_What to do_. Please return the material exactly; leave no entry out.

▼

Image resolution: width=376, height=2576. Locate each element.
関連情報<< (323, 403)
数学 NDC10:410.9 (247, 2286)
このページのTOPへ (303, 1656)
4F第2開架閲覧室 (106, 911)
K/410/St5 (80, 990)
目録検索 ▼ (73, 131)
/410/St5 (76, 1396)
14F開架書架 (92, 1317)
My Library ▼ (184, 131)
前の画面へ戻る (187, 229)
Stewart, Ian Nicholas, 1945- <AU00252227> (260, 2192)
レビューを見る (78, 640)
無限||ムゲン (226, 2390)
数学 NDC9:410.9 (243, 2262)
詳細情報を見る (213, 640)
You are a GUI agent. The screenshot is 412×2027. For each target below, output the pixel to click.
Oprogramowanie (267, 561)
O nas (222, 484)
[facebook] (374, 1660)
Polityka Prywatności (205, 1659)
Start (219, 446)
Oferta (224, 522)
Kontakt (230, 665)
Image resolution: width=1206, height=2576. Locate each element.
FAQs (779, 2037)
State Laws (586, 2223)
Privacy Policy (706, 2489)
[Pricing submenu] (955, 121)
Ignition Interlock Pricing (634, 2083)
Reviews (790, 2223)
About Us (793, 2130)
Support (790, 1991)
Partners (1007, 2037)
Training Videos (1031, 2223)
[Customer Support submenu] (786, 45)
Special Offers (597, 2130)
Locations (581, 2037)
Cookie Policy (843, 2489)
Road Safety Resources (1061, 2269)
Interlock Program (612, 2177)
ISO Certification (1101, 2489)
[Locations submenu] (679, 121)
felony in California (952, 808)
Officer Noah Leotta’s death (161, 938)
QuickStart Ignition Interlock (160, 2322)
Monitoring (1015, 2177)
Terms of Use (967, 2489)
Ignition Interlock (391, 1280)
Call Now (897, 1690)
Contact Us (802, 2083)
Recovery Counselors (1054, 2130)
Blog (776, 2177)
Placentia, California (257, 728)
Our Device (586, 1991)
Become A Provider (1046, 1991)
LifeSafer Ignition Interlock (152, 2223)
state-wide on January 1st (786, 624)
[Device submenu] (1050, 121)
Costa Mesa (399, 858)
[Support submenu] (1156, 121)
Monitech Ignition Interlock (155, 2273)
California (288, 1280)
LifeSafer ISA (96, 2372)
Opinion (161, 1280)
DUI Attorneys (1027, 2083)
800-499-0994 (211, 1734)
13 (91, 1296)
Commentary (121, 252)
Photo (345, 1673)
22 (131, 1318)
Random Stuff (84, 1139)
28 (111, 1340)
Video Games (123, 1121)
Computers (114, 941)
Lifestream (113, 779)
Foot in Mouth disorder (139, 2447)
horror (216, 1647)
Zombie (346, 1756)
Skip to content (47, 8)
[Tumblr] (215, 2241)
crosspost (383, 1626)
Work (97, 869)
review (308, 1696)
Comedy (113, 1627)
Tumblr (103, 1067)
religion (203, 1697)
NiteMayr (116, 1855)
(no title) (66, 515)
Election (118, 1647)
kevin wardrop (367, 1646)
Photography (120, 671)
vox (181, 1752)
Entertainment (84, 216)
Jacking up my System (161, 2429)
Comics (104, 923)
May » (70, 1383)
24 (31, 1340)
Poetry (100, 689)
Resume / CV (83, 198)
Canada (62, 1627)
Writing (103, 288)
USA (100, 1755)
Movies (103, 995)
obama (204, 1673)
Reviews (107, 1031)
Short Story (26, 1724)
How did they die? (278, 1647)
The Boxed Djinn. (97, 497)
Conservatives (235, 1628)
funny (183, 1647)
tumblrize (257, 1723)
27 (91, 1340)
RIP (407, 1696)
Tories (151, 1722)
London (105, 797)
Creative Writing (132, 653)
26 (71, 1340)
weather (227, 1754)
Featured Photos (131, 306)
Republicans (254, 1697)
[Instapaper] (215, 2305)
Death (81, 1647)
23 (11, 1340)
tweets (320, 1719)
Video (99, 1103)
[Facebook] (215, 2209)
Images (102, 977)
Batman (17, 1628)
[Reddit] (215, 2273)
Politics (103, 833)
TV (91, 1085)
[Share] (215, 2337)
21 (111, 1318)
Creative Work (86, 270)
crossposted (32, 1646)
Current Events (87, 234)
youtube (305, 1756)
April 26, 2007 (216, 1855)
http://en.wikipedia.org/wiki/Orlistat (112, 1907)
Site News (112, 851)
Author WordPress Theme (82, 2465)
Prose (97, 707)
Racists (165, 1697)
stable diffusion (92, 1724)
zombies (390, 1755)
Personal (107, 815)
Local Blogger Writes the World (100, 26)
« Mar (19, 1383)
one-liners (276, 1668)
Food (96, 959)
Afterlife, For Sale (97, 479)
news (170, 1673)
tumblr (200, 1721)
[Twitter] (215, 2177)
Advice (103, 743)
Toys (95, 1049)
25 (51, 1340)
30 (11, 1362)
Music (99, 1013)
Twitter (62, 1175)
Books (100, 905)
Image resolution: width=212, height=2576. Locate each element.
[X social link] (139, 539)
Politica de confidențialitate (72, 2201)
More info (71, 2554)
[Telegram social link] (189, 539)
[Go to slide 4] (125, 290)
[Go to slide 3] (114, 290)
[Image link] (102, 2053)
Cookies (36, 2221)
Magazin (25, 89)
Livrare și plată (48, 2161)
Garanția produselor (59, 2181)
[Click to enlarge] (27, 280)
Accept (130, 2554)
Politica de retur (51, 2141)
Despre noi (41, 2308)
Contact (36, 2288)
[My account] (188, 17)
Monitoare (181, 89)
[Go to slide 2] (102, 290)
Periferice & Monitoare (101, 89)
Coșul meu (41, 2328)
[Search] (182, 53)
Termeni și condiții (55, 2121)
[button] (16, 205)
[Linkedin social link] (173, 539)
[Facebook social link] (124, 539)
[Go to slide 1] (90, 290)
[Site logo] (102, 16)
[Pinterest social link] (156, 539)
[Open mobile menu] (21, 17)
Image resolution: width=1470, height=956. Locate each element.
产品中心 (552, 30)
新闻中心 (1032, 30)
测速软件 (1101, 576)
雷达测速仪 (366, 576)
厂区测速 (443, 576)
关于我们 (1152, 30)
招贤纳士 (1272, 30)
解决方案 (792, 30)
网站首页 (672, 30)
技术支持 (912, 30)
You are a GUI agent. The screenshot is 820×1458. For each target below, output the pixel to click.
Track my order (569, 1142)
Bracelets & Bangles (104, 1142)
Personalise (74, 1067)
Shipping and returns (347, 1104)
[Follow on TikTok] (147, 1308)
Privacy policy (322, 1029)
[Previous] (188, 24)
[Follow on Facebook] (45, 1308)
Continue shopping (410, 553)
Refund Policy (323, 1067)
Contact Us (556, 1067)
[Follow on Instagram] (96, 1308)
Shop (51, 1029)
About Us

▲

_Problem solution_.
Image resolution: width=376, height=2576. Locate each element.
関連情報<< (323, 403)
数学 NDC10:410.9 (247, 2286)
このページのTOPへ (303, 1656)
4F第2開架閲覧室 (106, 911)
K/410/St5 (80, 990)
目録検索 ▼ (73, 131)
/410/St5 (76, 1396)
14F開架書架 (92, 1317)
My Library ▼ (184, 131)
前の画面へ戻る (187, 229)
Stewart, Ian Nicholas, 1945- <AU00252227> (260, 2192)
レビューを見る (78, 640)
無限||ムゲン (226, 2390)
数学 NDC9:410.9 (243, 2262)
詳細情報を見る (213, 640)
You are a GUI agent. The screenshot is 412×2027. For each target below, output the pixel to click.
Oprogramowanie (267, 561)
O nas (222, 484)
[facebook] (374, 1660)
Polityka Prywatności (205, 1659)
Start (219, 446)
Oferta (224, 522)
Kontakt (230, 665)
Image resolution: width=1206, height=2576. Locate each element.
FAQs (779, 2037)
State Laws (586, 2223)
Privacy Policy (706, 2489)
[Pricing submenu] (955, 121)
Ignition Interlock Pricing (634, 2083)
Reviews (790, 2223)
About Us (793, 2130)
Support (790, 1991)
Partners (1007, 2037)
Training Videos (1031, 2223)
[Customer Support submenu] (786, 45)
Special Offers (597, 2130)
Locations (581, 2037)
Cookie Policy (843, 2489)
Road Safety Resources (1061, 2269)
Interlock Program (612, 2177)
ISO Certification (1101, 2489)
[Locations submenu] (679, 121)
felony in California (952, 808)
Officer Noah Leotta’s death (161, 938)
QuickStart Ignition Interlock (160, 2322)
Monitoring (1015, 2177)
Terms of Use (967, 2489)
Ignition Interlock (391, 1280)
Call Now (897, 1690)
Contact Us (802, 2083)
Recovery Counselors (1054, 2130)
Blog (776, 2177)
Placentia, California (257, 728)
Our Device (586, 1991)
Become A Provider (1046, 1991)
LifeSafer Ignition Interlock (152, 2223)
state-wide on January 1st (786, 624)
[Device submenu] (1050, 121)
Costa Mesa (399, 858)
[Support submenu] (1156, 121)
Monitech Ignition Interlock (155, 2273)
California (288, 1280)
LifeSafer ISA (96, 2372)
Opinion (161, 1280)
DUI Attorneys (1027, 2083)
800-499-0994 (211, 1734)
13 (91, 1296)
Commentary (121, 252)
Photo (345, 1673)
22 (131, 1318)
Random Stuff (84, 1139)
28 (111, 1340)
Video Games (123, 1121)
Computers (114, 941)
Lifestream (113, 779)
Foot in Mouth disorder (139, 2447)
horror (216, 1647)
Zombie (346, 1756)
Skip to content (47, 8)
[Tumblr] (215, 2241)
crosspost (383, 1626)
Work (97, 869)
review (308, 1696)
Comedy (113, 1627)
Tumblr (103, 1067)
religion (203, 1697)
NiteMayr (116, 1855)
(no title) (66, 515)
Election (118, 1647)
kevin wardrop (367, 1646)
Photography (120, 671)
vox (181, 1752)
Entertainment (84, 216)
Jacking up my System (161, 2429)
Comics (104, 923)
May » (70, 1383)
24 (31, 1340)
Poetry (100, 689)
Resume / CV (83, 198)
Canada (62, 1627)
Writing (103, 288)
USA (100, 1755)
Movies (103, 995)
obama (204, 1673)
Reviews (107, 1031)
Short Story (26, 1724)
How did they die? (278, 1647)
The Boxed Djinn. (97, 497)
Conservatives (235, 1628)
funny (183, 1647)
tumblrize (257, 1723)
27 (91, 1340)
RIP (407, 1696)
Tories (151, 1722)
London (105, 797)
Creative Writing (132, 653)
26 (71, 1340)
weather (227, 1754)
Featured Photos (131, 306)
Republicans (254, 1697)
[Instapaper] (215, 2305)
Death (81, 1647)
23 (11, 1340)
tweets (320, 1719)
Video (99, 1103)
[Facebook] (215, 2209)
Images (102, 977)
Batman (17, 1628)
[Reddit] (215, 2273)
Politics (103, 833)
TV (91, 1085)
[Share] (215, 2337)
21 (111, 1318)
Creative Work (86, 270)
crossposted (32, 1646)
Current Events (87, 234)
youtube (305, 1756)
April 26, 2007 (216, 1855)
http://en.wikipedia.org/wiki/Orlistat (112, 1907)
Site News (112, 851)
Author WordPress Theme (82, 2465)
Prose (97, 707)
Racists (165, 1697)
stable diffusion (92, 1724)
zombies (390, 1755)
Personal (107, 815)
Local Blogger Writes the World (100, 26)
« Mar (19, 1383)
one-liners (276, 1668)
Food (96, 959)
Afterlife, For Sale (97, 479)
news (170, 1673)
tumblr (200, 1721)
[Twitter] (215, 2177)
Advice (103, 743)
Toys (95, 1049)
25 (51, 1340)
30 (11, 1362)
Music (99, 1013)
Twitter (62, 1175)
Books (100, 905)
Image resolution: width=212, height=2576. Locate each element.
[X social link] (139, 539)
Politica de confidențialitate (72, 2201)
More info (71, 2554)
[Telegram social link] (189, 539)
[Go to slide 4] (125, 290)
[Go to slide 3] (114, 290)
[Image link] (102, 2053)
Cookies (36, 2221)
Magazin (25, 89)
Livrare și plată (48, 2161)
Garanția produselor (59, 2181)
[Click to enlarge] (27, 280)
Accept (130, 2554)
Politica de retur (51, 2141)
Despre noi (41, 2308)
Contact (36, 2288)
[My account] (188, 17)
Monitoare (181, 89)
[Go to slide 2] (102, 290)
Periferice & Monitoare (101, 89)
Coșul meu (41, 2328)
[Search] (182, 53)
Termeni și condiții (55, 2121)
[button] (16, 205)
[Linkedin social link] (173, 539)
[Facebook social link] (124, 539)
[Go to slide 1] (90, 290)
[Site logo] (102, 16)
[Pinterest social link] (156, 539)
[Open mobile menu] (21, 17)
Image resolution: width=1470, height=956. Locate each element.
产品中心 (552, 30)
新闻中心 (1032, 30)
测速软件 (1101, 576)
雷达测速仪 (366, 576)
厂区测速 (443, 576)
关于我们 (1152, 30)
招贤纳士 (1272, 30)
解决方案 (792, 30)
网站首页 (672, 30)
技术支持 (912, 30)
You are a GUI agent. The screenshot is 820×1458. For each target below, output the pixel to click.
Track my order (569, 1142)
Bracelets & Bangles (104, 1142)
Personalise (74, 1067)
Shipping and returns (347, 1104)
[Follow on TikTok] (147, 1308)
Privacy policy (322, 1029)
[Previous] (188, 24)
[Follow on Facebook] (45, 1308)
Continue shopping (410, 553)
Refund Policy (323, 1067)
Contact Us (556, 1067)
[Follow on Instagram] (96, 1308)
Shop (51, 1029)
About Us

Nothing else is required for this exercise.